** GIVEN REQUEST **
Present the records as a Markdown table with the columns "Row" and "Line text", starting at the line that contains "At what coordinates should I click to accomplish: Expand" and continuing through the end of the records. Number each row and leave out blank lines.

====================

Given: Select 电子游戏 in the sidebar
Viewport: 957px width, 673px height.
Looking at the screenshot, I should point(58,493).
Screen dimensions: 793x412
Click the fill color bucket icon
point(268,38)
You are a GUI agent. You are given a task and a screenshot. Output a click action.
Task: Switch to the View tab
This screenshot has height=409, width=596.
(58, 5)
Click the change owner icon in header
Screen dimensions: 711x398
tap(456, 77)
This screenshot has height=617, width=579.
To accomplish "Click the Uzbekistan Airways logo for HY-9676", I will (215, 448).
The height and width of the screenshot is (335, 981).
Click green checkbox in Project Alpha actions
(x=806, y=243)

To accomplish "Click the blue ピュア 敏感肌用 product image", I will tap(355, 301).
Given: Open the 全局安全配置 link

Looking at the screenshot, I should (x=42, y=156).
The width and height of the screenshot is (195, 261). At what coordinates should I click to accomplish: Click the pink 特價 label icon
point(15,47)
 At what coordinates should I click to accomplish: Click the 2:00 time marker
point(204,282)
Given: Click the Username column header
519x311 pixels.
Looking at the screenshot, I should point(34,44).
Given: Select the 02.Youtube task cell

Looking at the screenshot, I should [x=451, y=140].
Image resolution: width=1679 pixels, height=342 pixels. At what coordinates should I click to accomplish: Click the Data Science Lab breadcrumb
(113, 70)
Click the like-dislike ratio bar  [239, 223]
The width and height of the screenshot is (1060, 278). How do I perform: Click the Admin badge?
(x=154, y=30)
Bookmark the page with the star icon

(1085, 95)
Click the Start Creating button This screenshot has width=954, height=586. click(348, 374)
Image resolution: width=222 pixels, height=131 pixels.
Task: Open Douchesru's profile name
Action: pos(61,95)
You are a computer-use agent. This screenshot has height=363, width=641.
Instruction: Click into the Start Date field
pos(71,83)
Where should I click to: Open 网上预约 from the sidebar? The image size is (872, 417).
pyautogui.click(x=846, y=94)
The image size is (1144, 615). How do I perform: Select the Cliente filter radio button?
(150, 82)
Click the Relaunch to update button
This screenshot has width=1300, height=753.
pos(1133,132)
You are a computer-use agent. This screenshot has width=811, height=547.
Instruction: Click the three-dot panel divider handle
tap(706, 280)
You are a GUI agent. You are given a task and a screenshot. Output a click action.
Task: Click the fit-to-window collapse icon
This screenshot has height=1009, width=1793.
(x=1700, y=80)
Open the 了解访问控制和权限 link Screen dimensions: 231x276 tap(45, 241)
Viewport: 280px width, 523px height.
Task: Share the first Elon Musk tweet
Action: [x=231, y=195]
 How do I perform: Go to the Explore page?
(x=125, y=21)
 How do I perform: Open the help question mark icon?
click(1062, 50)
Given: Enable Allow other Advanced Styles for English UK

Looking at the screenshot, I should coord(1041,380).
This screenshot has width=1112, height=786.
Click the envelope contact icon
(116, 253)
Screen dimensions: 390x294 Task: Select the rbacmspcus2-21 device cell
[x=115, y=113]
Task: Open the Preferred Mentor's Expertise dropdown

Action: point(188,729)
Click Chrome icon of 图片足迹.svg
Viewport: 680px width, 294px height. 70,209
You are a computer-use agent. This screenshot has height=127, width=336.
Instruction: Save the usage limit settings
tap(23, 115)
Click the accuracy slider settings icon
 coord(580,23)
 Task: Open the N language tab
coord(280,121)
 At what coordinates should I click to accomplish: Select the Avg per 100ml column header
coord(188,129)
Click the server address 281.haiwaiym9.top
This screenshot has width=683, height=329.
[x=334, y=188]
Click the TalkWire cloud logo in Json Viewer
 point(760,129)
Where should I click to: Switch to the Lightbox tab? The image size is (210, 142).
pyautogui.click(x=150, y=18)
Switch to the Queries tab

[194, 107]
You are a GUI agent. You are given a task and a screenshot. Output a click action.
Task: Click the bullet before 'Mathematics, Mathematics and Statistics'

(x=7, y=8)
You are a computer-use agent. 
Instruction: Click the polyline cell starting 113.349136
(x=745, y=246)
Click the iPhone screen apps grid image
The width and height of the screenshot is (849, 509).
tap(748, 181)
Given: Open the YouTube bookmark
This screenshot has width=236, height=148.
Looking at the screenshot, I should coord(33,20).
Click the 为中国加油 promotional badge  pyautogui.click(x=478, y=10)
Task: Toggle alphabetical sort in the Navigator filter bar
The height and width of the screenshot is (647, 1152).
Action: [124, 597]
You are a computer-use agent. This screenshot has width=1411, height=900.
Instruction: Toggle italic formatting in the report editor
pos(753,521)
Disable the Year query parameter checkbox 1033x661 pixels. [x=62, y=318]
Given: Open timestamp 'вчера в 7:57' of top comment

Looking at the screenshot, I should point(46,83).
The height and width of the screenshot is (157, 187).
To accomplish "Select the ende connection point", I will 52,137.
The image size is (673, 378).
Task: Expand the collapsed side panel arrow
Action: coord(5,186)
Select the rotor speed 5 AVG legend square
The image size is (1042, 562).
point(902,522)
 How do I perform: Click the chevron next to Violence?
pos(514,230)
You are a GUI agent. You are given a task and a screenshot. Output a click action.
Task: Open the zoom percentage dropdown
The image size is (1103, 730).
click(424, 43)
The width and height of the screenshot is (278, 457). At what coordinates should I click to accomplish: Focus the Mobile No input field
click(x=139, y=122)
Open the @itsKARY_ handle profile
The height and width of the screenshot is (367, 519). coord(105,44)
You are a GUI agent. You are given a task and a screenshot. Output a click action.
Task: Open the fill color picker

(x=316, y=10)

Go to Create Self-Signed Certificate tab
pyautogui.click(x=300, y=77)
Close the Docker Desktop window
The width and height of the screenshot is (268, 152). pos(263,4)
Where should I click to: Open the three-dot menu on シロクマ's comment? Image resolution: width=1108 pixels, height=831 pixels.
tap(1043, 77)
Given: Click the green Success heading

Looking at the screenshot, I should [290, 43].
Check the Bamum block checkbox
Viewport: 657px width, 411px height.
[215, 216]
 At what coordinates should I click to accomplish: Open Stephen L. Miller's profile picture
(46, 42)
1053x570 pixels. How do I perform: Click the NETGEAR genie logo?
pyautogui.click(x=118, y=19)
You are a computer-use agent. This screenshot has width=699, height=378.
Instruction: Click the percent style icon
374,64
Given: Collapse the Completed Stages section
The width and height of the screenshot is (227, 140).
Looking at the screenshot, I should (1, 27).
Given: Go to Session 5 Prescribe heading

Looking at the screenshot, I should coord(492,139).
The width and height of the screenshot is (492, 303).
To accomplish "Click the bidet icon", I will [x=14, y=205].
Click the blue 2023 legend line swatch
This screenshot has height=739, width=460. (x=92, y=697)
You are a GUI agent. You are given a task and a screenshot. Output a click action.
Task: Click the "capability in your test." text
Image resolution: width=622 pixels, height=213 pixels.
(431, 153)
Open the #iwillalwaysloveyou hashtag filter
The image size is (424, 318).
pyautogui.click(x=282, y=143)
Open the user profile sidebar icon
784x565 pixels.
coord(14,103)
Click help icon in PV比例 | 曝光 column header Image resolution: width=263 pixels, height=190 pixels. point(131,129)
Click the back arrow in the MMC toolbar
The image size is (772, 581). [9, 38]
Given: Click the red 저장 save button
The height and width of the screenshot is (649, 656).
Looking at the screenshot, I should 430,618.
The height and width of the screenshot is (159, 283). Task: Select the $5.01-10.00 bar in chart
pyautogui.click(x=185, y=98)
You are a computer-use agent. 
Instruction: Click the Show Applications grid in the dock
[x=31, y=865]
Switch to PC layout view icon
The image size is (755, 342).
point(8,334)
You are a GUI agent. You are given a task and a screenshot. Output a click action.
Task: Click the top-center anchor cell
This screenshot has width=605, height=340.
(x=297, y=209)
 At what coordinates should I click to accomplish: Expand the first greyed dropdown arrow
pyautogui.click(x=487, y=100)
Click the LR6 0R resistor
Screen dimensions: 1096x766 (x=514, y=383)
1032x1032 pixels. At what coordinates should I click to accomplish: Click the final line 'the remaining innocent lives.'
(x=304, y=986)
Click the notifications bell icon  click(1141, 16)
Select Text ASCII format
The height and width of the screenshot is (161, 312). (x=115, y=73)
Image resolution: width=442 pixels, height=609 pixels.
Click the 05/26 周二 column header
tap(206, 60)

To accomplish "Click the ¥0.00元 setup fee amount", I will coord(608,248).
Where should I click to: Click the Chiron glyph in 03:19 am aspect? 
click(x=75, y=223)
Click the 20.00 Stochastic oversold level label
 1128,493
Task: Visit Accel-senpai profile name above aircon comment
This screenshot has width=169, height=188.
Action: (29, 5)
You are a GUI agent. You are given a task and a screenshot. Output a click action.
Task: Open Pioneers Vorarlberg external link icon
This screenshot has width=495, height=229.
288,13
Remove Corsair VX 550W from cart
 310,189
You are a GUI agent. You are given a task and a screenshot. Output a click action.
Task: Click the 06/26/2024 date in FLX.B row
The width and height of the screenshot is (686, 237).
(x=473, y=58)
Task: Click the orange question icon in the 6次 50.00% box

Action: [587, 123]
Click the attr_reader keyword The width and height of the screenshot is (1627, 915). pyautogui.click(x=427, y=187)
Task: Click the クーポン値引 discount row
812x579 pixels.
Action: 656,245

====================

** COMPLETE OUTPUT **
| Row | Line text |
|---|---|
| 1 |  At what coordinates should I click to accomplish: Expand the first greyed dropdown arrow |
| 2 | pyautogui.click(x=487, y=100) |
| 3 | Click the LR6 0R resistor |
| 4 | Screen dimensions: 1096x766 (x=514, y=383) |
| 5 | 1032x1032 pixels. At what coordinates should I click to accomplish: Click the final line 'the remaining innocent lives.' |
| 6 | (x=304, y=986) |
| 7 | Click the notifications bell icon  click(1141, 16) |
| 8 | Select Text ASCII format |
| 9 | The height and width of the screenshot is (161, 312). (x=115, y=73) |
| 10 | Image resolution: width=442 pixels, height=609 pixels. |
| 11 | Click the 05/26 周二 column header |
| 12 | tap(206, 60) |
| 13 | To accomplish "Click the ¥0.00元 setup fee amount", I will coord(608,248). |
| 14 | Where should I click to: Click the Chiron glyph in 03:19 am aspect?  |
| 15 | click(x=75, y=223) |
| 16 | Click the 20.00 Stochastic oversold level label |
| 17 |  1128,493 |
| 18 | Task: Visit Accel-senpai profile name above aircon comment |
| 19 | This screenshot has width=169, height=188. |
| 20 | Action: (29, 5) |
| 21 | You are a GUI agent. You are given a task and a screenshot. Output a click action. |
| 22 | Task: Open Pioneers Vorarlberg external link icon |
| 23 | This screenshot has width=495, height=229. |
| 24 | 288,13 |
| 25 | Remove Corsair VX 550W from cart |
| 26 |  310,189 |
| 27 | You are a GUI agent. You are given a task and a screenshot. Output a click action. |
| 28 | Task: Click the 06/26/2024 date in FLX.B row |
| 29 | The width and height of the screenshot is (686, 237). |
| 30 | (x=473, y=58) |
| 31 | Task: Click the orange question icon in the 6次 50.00% box |
| 32 | Action: [587, 123] |
| 33 | Click the attr_reader keyword The width and height of the screenshot is (1627, 915). pyautogui.click(x=427, y=187) |
| 34 | Task: Click the クーポン値引 discount row |
| 35 | 812x579 pixels. |
| 36 | Action: 656,245 |